- _Exercise aim_
Down to the last line, reproduce the records exactly.

[Source data]
+--

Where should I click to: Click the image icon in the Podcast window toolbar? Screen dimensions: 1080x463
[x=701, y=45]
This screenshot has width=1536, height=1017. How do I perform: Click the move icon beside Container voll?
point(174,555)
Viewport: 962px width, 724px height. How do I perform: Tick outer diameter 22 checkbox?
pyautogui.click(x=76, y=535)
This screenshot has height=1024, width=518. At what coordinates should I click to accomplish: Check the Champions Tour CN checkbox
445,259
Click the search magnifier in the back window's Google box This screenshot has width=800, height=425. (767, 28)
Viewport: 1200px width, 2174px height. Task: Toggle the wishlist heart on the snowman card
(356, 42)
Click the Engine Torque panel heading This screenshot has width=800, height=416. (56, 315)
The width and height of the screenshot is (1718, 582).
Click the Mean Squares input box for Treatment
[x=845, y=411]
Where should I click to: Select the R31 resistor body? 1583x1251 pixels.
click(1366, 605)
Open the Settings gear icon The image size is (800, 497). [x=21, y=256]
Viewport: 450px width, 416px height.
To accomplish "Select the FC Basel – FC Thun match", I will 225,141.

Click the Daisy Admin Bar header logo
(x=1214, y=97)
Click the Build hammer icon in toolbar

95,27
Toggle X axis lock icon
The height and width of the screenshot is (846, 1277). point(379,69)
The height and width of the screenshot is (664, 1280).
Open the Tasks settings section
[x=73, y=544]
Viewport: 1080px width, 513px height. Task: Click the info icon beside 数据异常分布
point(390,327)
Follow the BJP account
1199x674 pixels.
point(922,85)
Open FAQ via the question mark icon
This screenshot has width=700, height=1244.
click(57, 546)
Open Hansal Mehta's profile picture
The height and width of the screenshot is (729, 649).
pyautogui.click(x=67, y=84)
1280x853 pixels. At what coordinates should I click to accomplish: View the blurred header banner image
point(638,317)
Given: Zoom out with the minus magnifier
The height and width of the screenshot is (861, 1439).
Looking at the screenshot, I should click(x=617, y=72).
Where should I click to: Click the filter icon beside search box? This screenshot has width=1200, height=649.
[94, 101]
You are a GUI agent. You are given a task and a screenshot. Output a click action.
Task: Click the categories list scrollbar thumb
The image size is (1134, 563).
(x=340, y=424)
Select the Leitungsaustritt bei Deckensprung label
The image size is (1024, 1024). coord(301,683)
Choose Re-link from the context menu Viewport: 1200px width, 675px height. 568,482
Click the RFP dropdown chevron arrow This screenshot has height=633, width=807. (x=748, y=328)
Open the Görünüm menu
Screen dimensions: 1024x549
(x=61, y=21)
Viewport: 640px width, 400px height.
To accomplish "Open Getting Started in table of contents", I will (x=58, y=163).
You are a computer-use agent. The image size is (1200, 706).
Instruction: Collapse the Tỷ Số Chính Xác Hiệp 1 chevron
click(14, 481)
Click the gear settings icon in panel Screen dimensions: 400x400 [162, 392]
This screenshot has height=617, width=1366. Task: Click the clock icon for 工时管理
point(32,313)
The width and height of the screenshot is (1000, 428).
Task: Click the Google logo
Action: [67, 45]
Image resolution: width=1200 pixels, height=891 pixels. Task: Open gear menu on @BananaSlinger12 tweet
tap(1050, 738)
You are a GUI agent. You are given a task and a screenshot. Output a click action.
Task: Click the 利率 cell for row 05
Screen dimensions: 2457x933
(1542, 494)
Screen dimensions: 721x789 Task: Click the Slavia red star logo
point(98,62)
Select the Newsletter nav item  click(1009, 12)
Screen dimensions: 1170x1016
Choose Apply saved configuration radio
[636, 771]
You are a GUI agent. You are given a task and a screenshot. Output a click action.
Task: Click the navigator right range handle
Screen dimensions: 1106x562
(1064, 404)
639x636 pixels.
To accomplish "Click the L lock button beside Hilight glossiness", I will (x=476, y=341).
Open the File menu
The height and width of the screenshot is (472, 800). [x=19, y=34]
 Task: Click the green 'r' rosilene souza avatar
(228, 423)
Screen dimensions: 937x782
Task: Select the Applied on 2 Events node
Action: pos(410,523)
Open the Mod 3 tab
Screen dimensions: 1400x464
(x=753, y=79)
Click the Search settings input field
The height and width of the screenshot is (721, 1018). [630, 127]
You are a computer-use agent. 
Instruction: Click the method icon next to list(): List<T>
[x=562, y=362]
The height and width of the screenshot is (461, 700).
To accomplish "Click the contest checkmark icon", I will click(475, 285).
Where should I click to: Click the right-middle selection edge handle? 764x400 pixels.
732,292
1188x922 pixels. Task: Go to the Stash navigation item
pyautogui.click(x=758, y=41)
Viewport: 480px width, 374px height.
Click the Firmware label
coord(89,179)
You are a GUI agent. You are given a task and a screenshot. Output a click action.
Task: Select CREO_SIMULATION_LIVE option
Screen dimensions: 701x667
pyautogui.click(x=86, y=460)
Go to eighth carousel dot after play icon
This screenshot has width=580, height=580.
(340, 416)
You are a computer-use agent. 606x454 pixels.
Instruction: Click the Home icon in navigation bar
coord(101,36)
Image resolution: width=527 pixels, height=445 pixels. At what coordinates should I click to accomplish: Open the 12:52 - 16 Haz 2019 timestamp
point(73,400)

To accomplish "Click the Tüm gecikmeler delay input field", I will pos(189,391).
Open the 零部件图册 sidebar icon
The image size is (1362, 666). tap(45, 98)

+--

- _Answer for the task_
Where should I click to: Click the image icon in the Podcast window toolbar? Screen dimensions: 1080x463
[x=701, y=45]
This screenshot has width=1536, height=1017. How do I perform: Click the move icon beside Container voll?
point(174,555)
Viewport: 962px width, 724px height. How do I perform: Tick outer diameter 22 checkbox?
pyautogui.click(x=76, y=535)
This screenshot has height=1024, width=518. At what coordinates should I click to accomplish: Check the Champions Tour CN checkbox
445,259
Click the search magnifier in the back window's Google box This screenshot has width=800, height=425. (767, 28)
Viewport: 1200px width, 2174px height. Task: Toggle the wishlist heart on the snowman card
(356, 42)
Click the Engine Torque panel heading This screenshot has width=800, height=416. (56, 315)
The width and height of the screenshot is (1718, 582).
Click the Mean Squares input box for Treatment
[x=845, y=411]
Where should I click to: Select the R31 resistor body? 1583x1251 pixels.
click(1366, 605)
Open the Settings gear icon The image size is (800, 497). [x=21, y=256]
Viewport: 450px width, 416px height.
To accomplish "Select the FC Basel – FC Thun match", I will 225,141.

Click the Daisy Admin Bar header logo
(x=1214, y=97)
Click the Build hammer icon in toolbar

95,27
Toggle X axis lock icon
The height and width of the screenshot is (846, 1277). point(379,69)
The height and width of the screenshot is (664, 1280).
Open the Tasks settings section
[x=73, y=544]
Viewport: 1080px width, 513px height. Task: Click the info icon beside 数据异常分布
point(390,327)
Follow the BJP account
1199x674 pixels.
point(922,85)
Open FAQ via the question mark icon
This screenshot has width=700, height=1244.
click(57, 546)
Open Hansal Mehta's profile picture
The height and width of the screenshot is (729, 649).
pyautogui.click(x=67, y=84)
1280x853 pixels. At what coordinates should I click to accomplish: View the blurred header banner image
point(638,317)
Given: Zoom out with the minus magnifier
The height and width of the screenshot is (861, 1439).
Looking at the screenshot, I should click(x=617, y=72).
Where should I click to: Click the filter icon beside search box? This screenshot has width=1200, height=649.
[94, 101]
You are a GUI agent. You are given a task and a screenshot. Output a click action.
Task: Click the categories list scrollbar thumb
The image size is (1134, 563).
(x=340, y=424)
Select the Leitungsaustritt bei Deckensprung label
The image size is (1024, 1024). coord(301,683)
Choose Re-link from the context menu Viewport: 1200px width, 675px height. 568,482
Click the RFP dropdown chevron arrow This screenshot has height=633, width=807. (x=748, y=328)
Open the Görünüm menu
Screen dimensions: 1024x549
(x=61, y=21)
Viewport: 640px width, 400px height.
To accomplish "Open Getting Started in table of contents", I will (x=58, y=163).
You are a computer-use agent. The image size is (1200, 706).
Instruction: Collapse the Tỷ Số Chính Xác Hiệp 1 chevron
click(14, 481)
Click the gear settings icon in panel Screen dimensions: 400x400 [162, 392]
This screenshot has height=617, width=1366. Task: Click the clock icon for 工时管理
point(32,313)
The width and height of the screenshot is (1000, 428).
Task: Click the Google logo
Action: [67, 45]
Image resolution: width=1200 pixels, height=891 pixels. Task: Open gear menu on @BananaSlinger12 tweet
tap(1050, 738)
You are a GUI agent. You are given a task and a screenshot. Output a click action.
Task: Click the 利率 cell for row 05
Screen dimensions: 2457x933
(1542, 494)
Screen dimensions: 721x789 Task: Click the Slavia red star logo
point(98,62)
Select the Newsletter nav item  click(1009, 12)
Screen dimensions: 1170x1016
Choose Apply saved configuration radio
[636, 771]
You are a GUI agent. You are given a task and a screenshot. Output a click action.
Task: Click the navigator right range handle
Screen dimensions: 1106x562
(1064, 404)
639x636 pixels.
To accomplish "Click the L lock button beside Hilight glossiness", I will (x=476, y=341).
Open the File menu
The height and width of the screenshot is (472, 800). [x=19, y=34]
 Task: Click the green 'r' rosilene souza avatar
(228, 423)
Screen dimensions: 937x782
Task: Select the Applied on 2 Events node
Action: pos(410,523)
Open the Mod 3 tab
Screen dimensions: 1400x464
(x=753, y=79)
Click the Search settings input field
The height and width of the screenshot is (721, 1018). [630, 127]
You are a computer-use agent. 
Instruction: Click the method icon next to list(): List<T>
[x=562, y=362]
The height and width of the screenshot is (461, 700).
To accomplish "Click the contest checkmark icon", I will click(475, 285).
Where should I click to: Click the right-middle selection edge handle? 764x400 pixels.
732,292
1188x922 pixels. Task: Go to the Stash navigation item
pyautogui.click(x=758, y=41)
Viewport: 480px width, 374px height.
Click the Firmware label
coord(89,179)
You are a GUI agent. You are given a task and a screenshot. Output a click action.
Task: Select CREO_SIMULATION_LIVE option
Screen dimensions: 701x667
pyautogui.click(x=86, y=460)
Go to eighth carousel dot after play icon
This screenshot has width=580, height=580.
(340, 416)
You are a computer-use agent. 606x454 pixels.
Instruction: Click the Home icon in navigation bar
coord(101,36)
Image resolution: width=527 pixels, height=445 pixels. At what coordinates should I click to accomplish: Open the 12:52 - 16 Haz 2019 timestamp
point(73,400)

To accomplish "Click the Tüm gecikmeler delay input field", I will pos(189,391).
Open the 零部件图册 sidebar icon
The image size is (1362, 666). tap(45, 98)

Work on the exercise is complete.